Based on the Template tag for hashing and also the HMAC template tag plugin published to NPM.
For the nice rest client Insomnia.
Install by going to the plugins tab in Insomnia and search for insomia-plugin-request-body-hmac
or go to https://insomnia.rest/plugins/insomnia-plugin-request-body-hmac and click the Install Plugin button.
Main feature is being able to generate HMAC signatures using a key and a message and placing this into the request with the possibility of using the request body or parts of it as the message.

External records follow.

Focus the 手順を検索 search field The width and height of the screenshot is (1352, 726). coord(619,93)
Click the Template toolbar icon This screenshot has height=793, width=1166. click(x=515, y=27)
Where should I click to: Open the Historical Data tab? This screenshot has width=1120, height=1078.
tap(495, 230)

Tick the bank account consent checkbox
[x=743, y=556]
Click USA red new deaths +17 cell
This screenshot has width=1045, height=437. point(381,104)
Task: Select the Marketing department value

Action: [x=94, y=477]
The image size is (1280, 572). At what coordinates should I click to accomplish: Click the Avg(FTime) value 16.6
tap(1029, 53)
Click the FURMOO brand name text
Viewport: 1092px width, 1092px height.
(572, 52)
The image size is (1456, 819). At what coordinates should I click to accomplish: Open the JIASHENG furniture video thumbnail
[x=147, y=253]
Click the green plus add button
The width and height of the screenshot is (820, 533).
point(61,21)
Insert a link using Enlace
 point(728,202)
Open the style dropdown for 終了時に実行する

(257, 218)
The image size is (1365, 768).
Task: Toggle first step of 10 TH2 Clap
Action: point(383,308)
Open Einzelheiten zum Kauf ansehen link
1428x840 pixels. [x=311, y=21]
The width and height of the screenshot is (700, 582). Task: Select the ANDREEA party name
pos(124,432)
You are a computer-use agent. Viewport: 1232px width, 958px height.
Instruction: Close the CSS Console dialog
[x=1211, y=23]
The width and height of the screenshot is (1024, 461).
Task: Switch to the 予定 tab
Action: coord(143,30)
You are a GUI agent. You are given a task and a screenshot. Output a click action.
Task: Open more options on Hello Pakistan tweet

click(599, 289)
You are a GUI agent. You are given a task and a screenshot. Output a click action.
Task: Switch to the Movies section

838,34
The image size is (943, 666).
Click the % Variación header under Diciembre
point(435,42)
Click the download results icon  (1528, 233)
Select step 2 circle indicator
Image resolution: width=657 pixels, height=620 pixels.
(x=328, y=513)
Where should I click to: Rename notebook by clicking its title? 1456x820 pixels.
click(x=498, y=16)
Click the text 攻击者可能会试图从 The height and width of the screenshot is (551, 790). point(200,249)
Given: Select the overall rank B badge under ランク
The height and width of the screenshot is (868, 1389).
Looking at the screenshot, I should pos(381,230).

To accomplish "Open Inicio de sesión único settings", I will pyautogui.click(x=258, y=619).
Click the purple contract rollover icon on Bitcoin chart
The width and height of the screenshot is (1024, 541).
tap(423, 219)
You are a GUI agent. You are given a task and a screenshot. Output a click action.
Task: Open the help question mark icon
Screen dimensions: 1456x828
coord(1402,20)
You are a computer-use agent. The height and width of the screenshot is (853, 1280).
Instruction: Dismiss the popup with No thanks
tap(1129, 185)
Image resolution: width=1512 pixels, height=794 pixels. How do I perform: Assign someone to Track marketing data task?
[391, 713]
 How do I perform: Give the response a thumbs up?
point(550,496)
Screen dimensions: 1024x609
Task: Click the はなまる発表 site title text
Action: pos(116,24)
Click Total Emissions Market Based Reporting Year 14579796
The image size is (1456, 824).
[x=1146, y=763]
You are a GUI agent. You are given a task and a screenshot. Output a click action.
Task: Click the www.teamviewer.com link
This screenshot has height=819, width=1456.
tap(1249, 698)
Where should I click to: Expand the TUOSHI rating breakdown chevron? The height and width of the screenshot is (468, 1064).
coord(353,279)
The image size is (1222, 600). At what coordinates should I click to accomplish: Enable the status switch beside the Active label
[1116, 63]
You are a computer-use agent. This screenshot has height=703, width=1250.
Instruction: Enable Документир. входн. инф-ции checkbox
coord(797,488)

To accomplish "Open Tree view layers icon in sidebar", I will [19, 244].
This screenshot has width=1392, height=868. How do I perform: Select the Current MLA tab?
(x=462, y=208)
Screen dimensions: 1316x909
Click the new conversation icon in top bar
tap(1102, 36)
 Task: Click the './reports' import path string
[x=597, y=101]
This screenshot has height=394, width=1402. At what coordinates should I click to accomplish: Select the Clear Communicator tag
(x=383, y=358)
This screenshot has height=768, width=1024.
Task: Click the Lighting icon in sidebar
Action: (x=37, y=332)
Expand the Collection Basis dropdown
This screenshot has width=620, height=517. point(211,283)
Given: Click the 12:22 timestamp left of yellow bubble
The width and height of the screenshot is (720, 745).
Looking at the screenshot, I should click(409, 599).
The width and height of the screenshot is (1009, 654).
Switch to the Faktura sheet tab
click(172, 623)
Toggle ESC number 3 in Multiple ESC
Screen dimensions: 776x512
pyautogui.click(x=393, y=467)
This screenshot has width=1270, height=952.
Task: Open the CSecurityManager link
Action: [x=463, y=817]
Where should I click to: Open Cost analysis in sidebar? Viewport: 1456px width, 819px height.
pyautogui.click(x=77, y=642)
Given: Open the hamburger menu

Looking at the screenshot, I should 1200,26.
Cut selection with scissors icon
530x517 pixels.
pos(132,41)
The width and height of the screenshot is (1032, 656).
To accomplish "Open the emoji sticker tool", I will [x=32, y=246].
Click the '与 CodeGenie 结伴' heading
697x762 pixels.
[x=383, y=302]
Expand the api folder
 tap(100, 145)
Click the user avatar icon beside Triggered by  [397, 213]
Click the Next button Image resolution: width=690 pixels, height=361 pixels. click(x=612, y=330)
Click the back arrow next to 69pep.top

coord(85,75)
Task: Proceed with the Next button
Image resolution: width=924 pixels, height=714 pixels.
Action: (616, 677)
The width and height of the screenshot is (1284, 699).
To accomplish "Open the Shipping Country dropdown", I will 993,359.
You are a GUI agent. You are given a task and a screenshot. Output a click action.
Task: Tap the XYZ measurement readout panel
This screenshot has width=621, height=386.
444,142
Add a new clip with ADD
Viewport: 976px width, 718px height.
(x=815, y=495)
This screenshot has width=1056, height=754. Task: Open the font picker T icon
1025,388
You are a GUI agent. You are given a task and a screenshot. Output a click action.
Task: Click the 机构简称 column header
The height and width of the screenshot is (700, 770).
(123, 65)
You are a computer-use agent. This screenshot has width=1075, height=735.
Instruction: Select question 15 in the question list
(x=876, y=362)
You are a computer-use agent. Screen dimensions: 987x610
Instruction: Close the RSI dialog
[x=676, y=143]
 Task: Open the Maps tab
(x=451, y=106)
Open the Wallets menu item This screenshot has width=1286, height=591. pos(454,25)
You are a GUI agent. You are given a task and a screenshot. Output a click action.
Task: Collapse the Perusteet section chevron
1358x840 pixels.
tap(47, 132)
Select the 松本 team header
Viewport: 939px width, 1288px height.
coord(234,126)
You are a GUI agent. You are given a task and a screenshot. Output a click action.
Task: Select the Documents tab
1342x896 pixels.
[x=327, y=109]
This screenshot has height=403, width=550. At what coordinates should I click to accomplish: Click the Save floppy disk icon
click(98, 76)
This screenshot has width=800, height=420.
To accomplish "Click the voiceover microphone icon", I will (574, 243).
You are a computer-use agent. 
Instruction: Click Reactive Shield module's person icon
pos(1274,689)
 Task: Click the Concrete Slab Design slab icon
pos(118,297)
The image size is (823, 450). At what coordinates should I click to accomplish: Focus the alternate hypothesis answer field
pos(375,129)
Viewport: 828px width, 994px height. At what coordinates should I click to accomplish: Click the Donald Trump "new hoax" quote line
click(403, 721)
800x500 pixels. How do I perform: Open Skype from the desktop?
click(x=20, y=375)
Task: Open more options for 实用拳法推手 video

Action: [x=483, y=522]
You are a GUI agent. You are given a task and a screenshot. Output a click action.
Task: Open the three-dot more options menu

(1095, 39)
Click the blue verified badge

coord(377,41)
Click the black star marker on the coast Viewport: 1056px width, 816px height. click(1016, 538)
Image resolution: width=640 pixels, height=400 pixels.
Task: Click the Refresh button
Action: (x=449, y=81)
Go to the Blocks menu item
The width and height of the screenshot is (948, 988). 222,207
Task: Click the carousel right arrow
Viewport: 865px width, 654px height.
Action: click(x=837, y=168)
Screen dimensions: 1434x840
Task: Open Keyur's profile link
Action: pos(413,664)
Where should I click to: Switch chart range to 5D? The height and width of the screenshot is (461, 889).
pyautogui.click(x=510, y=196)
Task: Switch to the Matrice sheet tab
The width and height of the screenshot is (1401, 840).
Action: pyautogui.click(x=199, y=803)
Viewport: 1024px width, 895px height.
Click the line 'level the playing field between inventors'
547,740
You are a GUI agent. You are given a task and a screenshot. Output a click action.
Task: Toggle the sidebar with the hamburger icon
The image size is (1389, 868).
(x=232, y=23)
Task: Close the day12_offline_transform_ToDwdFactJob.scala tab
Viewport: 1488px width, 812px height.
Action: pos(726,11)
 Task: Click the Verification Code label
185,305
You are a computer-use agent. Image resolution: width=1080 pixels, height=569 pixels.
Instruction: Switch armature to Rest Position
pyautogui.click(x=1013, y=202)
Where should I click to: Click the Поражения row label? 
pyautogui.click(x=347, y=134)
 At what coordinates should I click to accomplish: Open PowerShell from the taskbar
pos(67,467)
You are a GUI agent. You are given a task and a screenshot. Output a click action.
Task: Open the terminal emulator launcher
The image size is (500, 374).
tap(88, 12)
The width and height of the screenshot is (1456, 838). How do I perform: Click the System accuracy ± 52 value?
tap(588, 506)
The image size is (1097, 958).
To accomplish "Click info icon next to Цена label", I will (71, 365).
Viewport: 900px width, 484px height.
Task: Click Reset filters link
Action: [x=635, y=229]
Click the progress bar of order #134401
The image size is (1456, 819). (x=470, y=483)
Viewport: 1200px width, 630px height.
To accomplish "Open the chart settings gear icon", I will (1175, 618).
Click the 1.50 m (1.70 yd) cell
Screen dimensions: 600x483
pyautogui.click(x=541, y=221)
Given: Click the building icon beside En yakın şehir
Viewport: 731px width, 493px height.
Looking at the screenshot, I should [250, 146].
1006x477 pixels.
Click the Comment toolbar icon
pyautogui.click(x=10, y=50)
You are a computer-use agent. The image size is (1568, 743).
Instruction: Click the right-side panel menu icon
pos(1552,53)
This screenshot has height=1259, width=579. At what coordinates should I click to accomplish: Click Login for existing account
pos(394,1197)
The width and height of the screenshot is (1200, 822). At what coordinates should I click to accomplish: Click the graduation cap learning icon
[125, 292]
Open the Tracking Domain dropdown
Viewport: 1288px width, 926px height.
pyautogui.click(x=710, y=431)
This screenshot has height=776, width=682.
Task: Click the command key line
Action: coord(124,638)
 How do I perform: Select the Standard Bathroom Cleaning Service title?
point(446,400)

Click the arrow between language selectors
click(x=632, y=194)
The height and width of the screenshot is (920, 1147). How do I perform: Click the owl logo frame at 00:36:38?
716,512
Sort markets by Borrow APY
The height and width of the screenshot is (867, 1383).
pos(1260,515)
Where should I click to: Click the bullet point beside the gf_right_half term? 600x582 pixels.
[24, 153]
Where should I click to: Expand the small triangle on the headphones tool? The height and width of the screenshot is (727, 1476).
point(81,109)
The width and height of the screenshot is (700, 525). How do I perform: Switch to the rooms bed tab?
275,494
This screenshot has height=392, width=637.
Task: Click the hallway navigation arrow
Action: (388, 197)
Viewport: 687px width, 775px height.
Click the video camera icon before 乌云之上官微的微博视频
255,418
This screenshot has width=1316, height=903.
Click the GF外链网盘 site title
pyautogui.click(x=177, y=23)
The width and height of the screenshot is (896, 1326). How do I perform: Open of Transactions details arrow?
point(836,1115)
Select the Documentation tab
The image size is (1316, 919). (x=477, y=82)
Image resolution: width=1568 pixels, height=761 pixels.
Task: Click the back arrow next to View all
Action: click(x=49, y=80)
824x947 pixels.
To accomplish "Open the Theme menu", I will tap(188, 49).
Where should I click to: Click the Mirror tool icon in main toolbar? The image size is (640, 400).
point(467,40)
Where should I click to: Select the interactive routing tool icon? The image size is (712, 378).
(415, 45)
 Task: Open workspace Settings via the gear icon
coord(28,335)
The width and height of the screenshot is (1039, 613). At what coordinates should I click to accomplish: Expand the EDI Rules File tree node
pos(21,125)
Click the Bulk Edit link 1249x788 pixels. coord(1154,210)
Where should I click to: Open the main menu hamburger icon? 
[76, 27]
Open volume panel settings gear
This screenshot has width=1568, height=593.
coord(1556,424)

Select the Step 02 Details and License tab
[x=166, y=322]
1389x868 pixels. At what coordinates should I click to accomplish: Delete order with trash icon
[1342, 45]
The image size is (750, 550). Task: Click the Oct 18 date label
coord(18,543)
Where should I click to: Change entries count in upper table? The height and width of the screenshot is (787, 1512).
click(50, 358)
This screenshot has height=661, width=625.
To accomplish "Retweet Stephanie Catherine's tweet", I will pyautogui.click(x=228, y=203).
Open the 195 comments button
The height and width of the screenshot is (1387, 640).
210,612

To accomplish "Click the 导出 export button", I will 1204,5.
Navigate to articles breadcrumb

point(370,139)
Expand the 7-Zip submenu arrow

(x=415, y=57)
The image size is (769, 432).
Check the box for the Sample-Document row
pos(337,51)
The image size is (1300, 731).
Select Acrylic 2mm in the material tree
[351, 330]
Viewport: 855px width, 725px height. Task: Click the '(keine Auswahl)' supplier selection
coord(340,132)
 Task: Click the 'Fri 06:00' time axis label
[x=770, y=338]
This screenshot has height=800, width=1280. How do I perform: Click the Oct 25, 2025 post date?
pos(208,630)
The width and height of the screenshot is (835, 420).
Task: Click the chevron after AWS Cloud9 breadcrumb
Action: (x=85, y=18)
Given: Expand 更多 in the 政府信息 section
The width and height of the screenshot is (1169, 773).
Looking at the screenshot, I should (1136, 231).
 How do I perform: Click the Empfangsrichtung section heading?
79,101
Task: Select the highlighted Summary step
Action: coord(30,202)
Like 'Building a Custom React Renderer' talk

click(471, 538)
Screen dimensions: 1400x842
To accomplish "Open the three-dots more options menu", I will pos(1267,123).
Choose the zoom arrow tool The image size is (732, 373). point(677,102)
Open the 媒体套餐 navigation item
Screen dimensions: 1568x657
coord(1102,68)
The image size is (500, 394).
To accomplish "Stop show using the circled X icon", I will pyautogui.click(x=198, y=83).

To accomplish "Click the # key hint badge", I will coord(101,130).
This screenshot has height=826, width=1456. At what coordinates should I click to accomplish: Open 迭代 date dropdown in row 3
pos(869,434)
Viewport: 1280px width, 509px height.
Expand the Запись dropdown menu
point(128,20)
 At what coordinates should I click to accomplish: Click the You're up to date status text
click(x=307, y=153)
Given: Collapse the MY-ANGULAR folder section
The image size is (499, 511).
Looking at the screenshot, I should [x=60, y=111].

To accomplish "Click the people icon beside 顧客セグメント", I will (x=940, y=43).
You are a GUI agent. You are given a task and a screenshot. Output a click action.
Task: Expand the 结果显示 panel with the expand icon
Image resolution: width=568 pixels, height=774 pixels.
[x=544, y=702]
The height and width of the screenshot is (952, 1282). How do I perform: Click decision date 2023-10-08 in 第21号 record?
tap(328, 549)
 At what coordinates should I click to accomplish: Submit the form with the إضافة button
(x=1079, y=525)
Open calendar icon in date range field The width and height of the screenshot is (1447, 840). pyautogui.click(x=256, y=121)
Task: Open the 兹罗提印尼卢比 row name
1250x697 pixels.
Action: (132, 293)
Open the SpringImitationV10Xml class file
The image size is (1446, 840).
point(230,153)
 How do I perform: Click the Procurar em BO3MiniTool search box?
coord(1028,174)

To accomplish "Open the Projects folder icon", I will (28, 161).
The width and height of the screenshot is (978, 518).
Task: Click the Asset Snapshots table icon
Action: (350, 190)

The signature can be inserted into any place where Insomnia accepts template tags like the url, request parameters, headers, and request body itself. Inserting it into the request body should only be used when selecting a different portion of the request body using a JSONPath since the result otherwise probably will not be what you expect due to the recursion.
Has an option of removing whitespace from a JSON request body before calculating the signature.
Allows you to create multiple different HMAC signatures with different options in the same request, previous versions only supported a single HMAC generated for each request.
Add the tag by pushing Ctrl + Space
and search for Request body HMAC
, you will see several variants for the different hash functions used. You can change the hash function used later as well.
Clicking the tag allows you to change the settings for the tag. It is for instance in here you will enter the key used. The Live Preview at the bottom contains a temporary value that will be replaced later unless you input a message in the field above it. The hex string in paranthesis, if you wonder why that is there, contains the settings that will be used to create the signature.
jsonpath-plus is used to navigate the request content to select the message to use instead of the complete body if needed. Please look at the linked project for more details about the syntax, but basically you can use $
to indicate the root object and then navigate down through objects separating each field by dots.
However, most uses will probably put these signatures in headers.
Any uses in the body will be generated first so this could be used to do multiple levels of signatures for those special APIs you might encounter. But multiple signatures wrapping eachother in the body will break unless you are very lucky.